Hacker News new | ask | show | jobs
by chubot 1256 days ago
So I'd say Oil's collector is highly unusual and not applicable most problems! (I now think that "every GC is a snowflake" -- it's such a multi-dimensional design space)

It's unusual because it's a precise collector in C++, and what I slowly realized is that that problem is basically impossible for any non-trivial software, without changing the C++ language itself :)

It seems like that hasn't happened, despite efforts over decades. I added this link about C++ GC support to the appendix, which also explains our unique constraints.

Garbage collection in the next C++ standard (Boehm 2009)

https://dl.acm.org/doi/abs/10.1145/1542431.1542437

http://www.oilshell.org/blog/2023/01/garbage-collector.html#...

---

The reason that precise GC can work for Oil is because it's a shell that links with extremely little 3rd-party code, and has relatively low perf requirements. We depend on libc and GNU readline, just like bash. And those libraries are basically old-school C functions which are easy to wrap with a GC.

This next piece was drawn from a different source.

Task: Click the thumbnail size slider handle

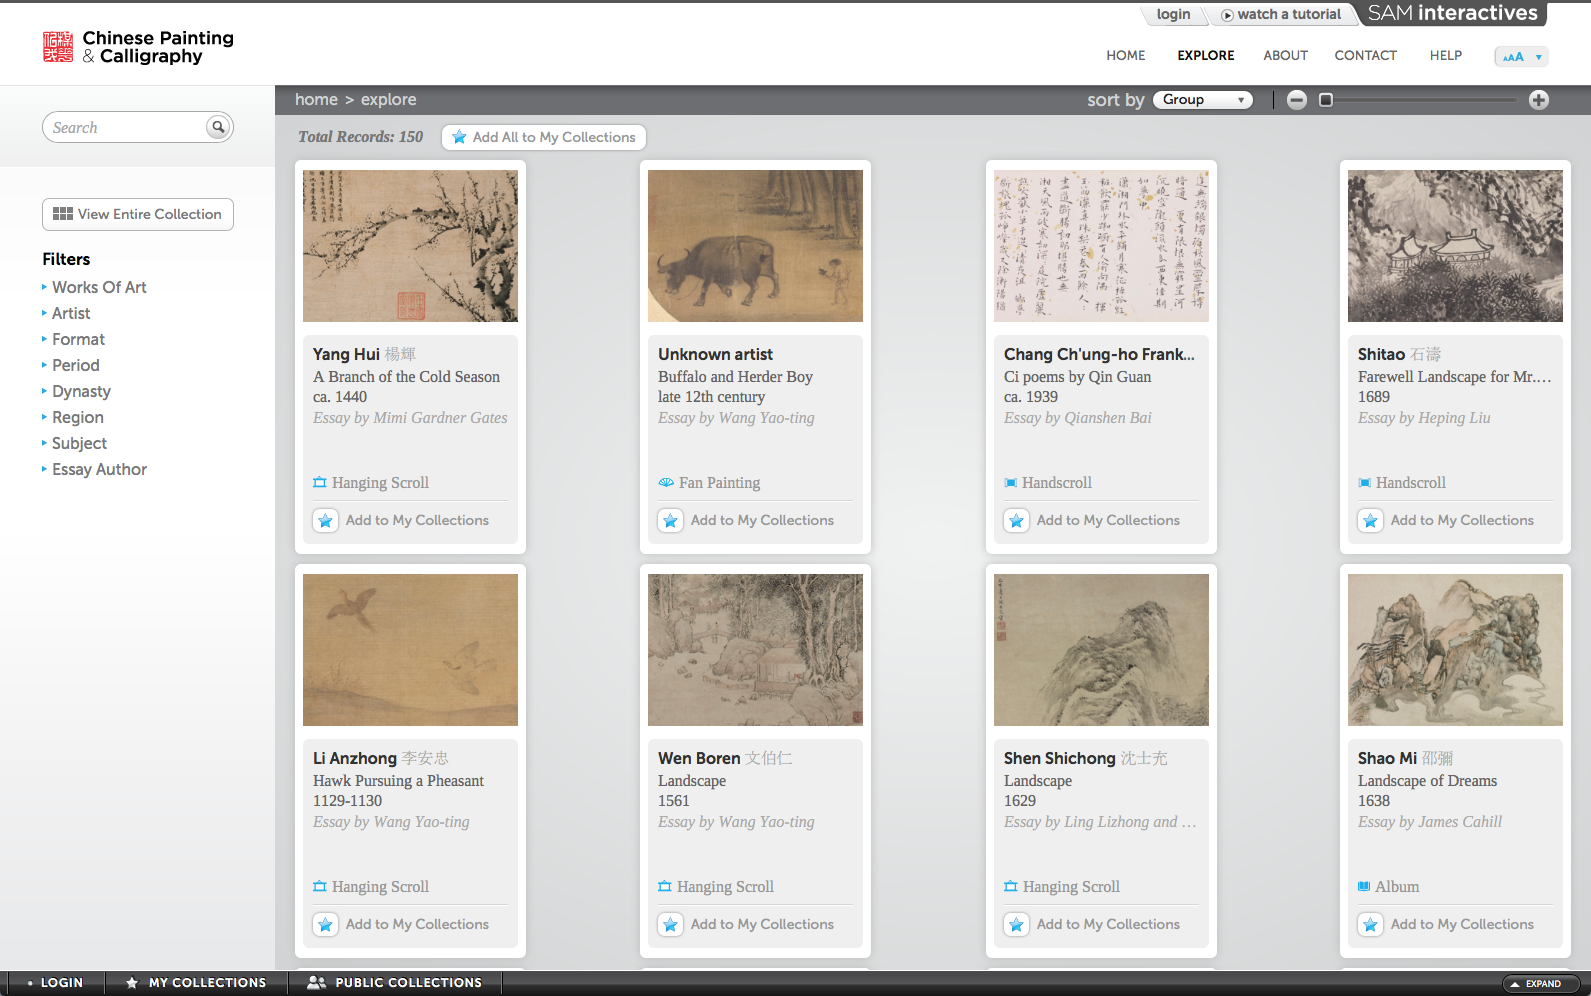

(Also as Aidenn mentioned, shells use process-based concurrency, which means we don't have threads. The fact that it's mostly generated C++ code is also important, as mentioned in the post)

---

The funny thing is that one reason I started this project is because I worked with "big data" frameworks on clusters, but I found that you can do a lot on a single machine. (in spirit similar to the recent "Twitter on one machine post" https://news.ycombinator.com/item?id=34291191 )

I would just use shell scripts to saturate ~64 cores / 128 G of RAM, rather than dealing with slow schedulers and distributed file systems.

But garbage collectors and memory management are a main reason you can't use all of a machine from one process. There's just so much room for contention. Also the hardware was trending toward NUMA at the time, and probably is even more now, so processes make even more sense.

All of that is to say that I'm a little scared of multi-threaded GC ... especially when linking in lots of third party libraries.

And AFAIK heaps with tens or hundreds of gigabytes are still in the "not practical" range ... or they would take a huge amount of engineering effort

---

But of course there are many domains where you don't have embarrassingly parallel problems, and writing tight single- or multi-threaded code is the best solution.

Some more color here: https://old.reddit.com/r/oilshell/comments/109t7os/pictures_...

I wonder if Clasp has any support for multi-process programming? Beyond Unix pipes, you could also use shared memory and maybe some semaphores to synchronize access, and avoid copying. I think of that as sort of "inverting" the problem. Certain kinds of data like pointer-rich data is probably annoying to deal with in shared memory, but there are lots of representations for data and I imagine Lisps could take advantage of some of them, e.g. https://github.com/oilshell/oil/wiki/Compact-AST-Representat...

1 comments

Thank you. We do precise GC in C++. I wrote a C++ static analyzer in Lisp that uses the Clang front end and analyzes all of our C++ code and generates maps of GC-managed pointers in all classes. We precisely update pointers in thousands of classes that way. We also use it to save the system's state to a file or relinked executable so we can start up quickly later. Startup times using that are under 2 seconds on a reasonable CPU.
Ah OK very interesting ... So the tracing is precise, but what about rooting? From your other comment it sounded like that it can be imprecise. But maybe it's for dynamic linking where you don't have source access?

In any case, I would imagine embedding a C++ compiler at runtime does open up a lot more options!